Osténtase también armado entre los primeros el mismo Turno, llevándoles toda la cabeza; su alto almete, crinado de tres penachos, sostiene a la Quimera, arrojando por las fauces los fuegos del Etna; cuanto más se embravece la lid con la derramada sangre, más ella retiembla y vomita lívidas llamas. En el oro de su ligero escudo se ve representada a Io, erguidos los cuernos, cubierta ya de cerdas, ya convertida en vaca (¡Larga y memorable historia!); vese también allí a Argos, custodio de la virgen y a su padre Inaco derramando de su cincelada urna un caudaloso río. Síguele una nube de peones cubiertos de adargas, que se extienden por todo el ámbito de la campiña; entre ellos van la gente argiva, las huestes auruncas, los Rótulos, los antiguos Sicanos y las escuadras Sacranas y los Labicos, de pintadas rodelas, los que cultivan tus bosques ¡Oh Tíber! y la sagrada margen del Numico, y los que revuelven con la reja los collados rútulos y el monte Circeo, a cuyos campos presiden Júpiter Anxuro y Feronía, a quien recrean las lozanas selvas; los que habitan a orillas de la negra laguna se Satura, donde el frío Ufente se abre camino por hondos valles y va a perderse en el mar.

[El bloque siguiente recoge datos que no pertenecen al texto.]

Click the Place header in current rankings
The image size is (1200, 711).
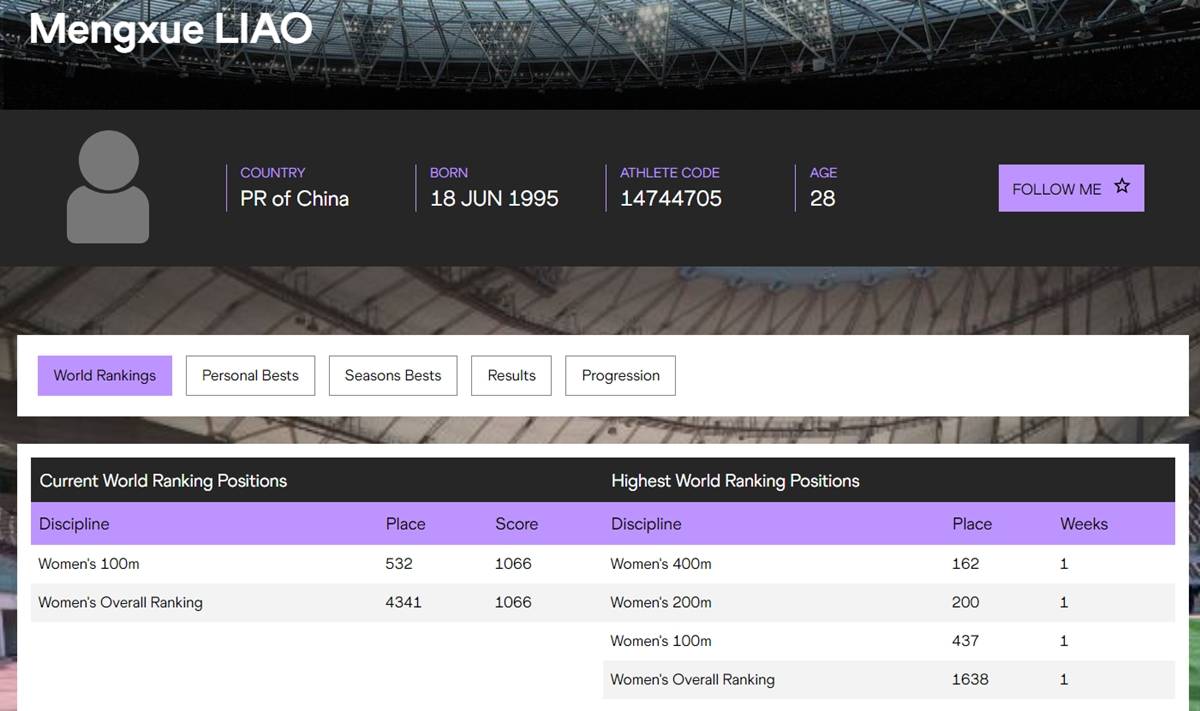pyautogui.click(x=405, y=524)
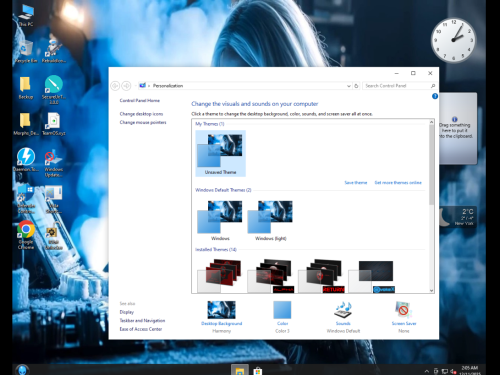Focus the Search Control Panel field

(396, 86)
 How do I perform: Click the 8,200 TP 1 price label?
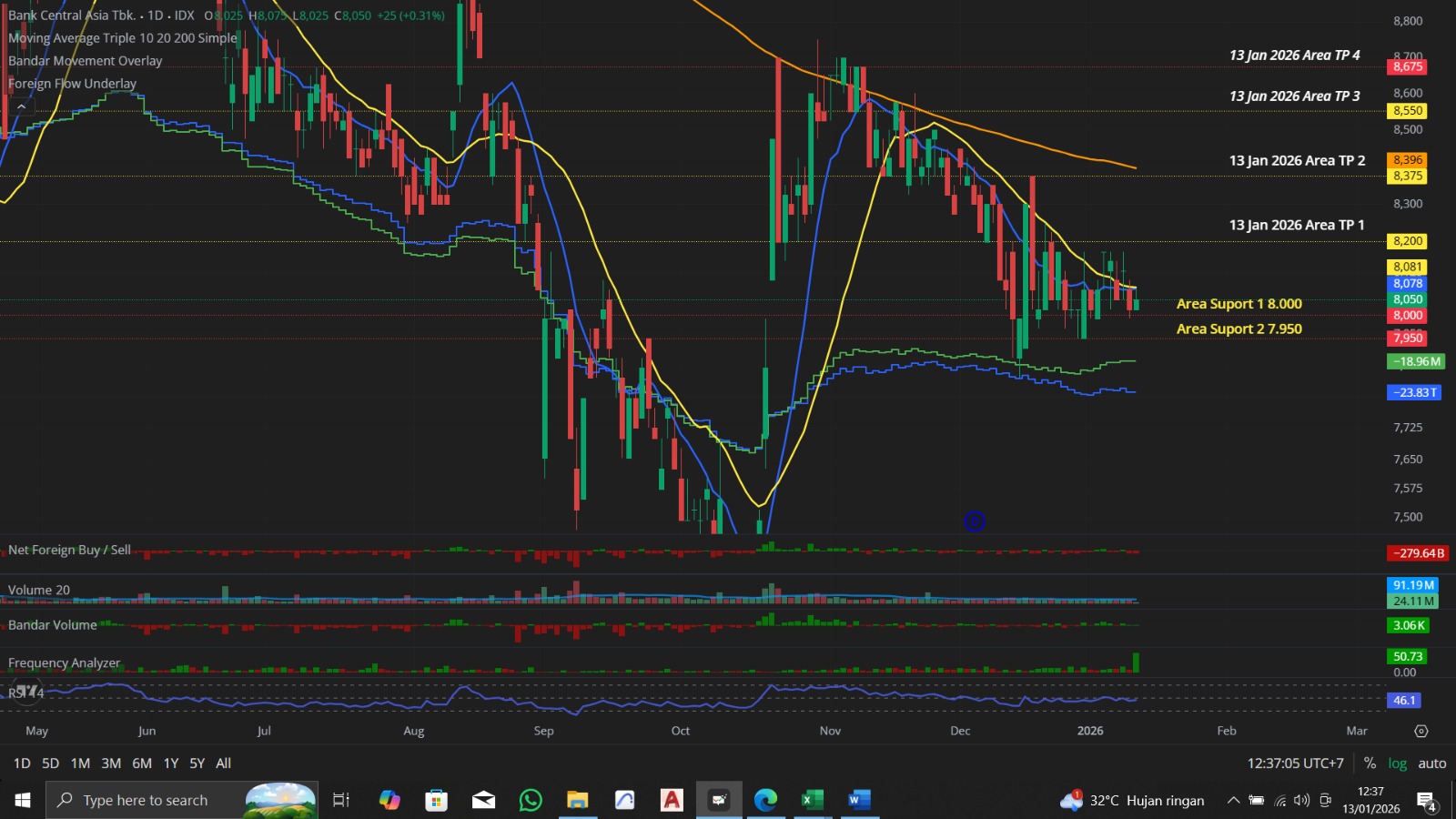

Vino en pos de ellos la guerrera virgen Camila, de la nación Volsca, capitaneando lucidos escuadrones cubiertos de acero. No están avezadas sus mujeriles manos a la rueca ni a los canastillos de Minerva; pero sabe resistir los duros afanes de la guerra y vencer en su rápida carrera a los vientos; capaz hubiera sido volar por encima de las mieses sin tocarlas ni doblegar tiernas espigas, y de cruzar el mar, suspendida sobre las hinchadas olas, sin mojar en él las veloces plantas.
Toda la juventud, todas las madres se precipitan de los caseríos y de los campos para verla pasar embelesadas y admirar su bizarría; cómo vela sus delicados hombros un regio manto de púrpura, cuál sujeta sus cabellos un broche de oro, cuán airosa ostenta a la espalda una aljaba licia y blande en su mano, a modo de los pastores, una lanza de mirto con ferrada punta.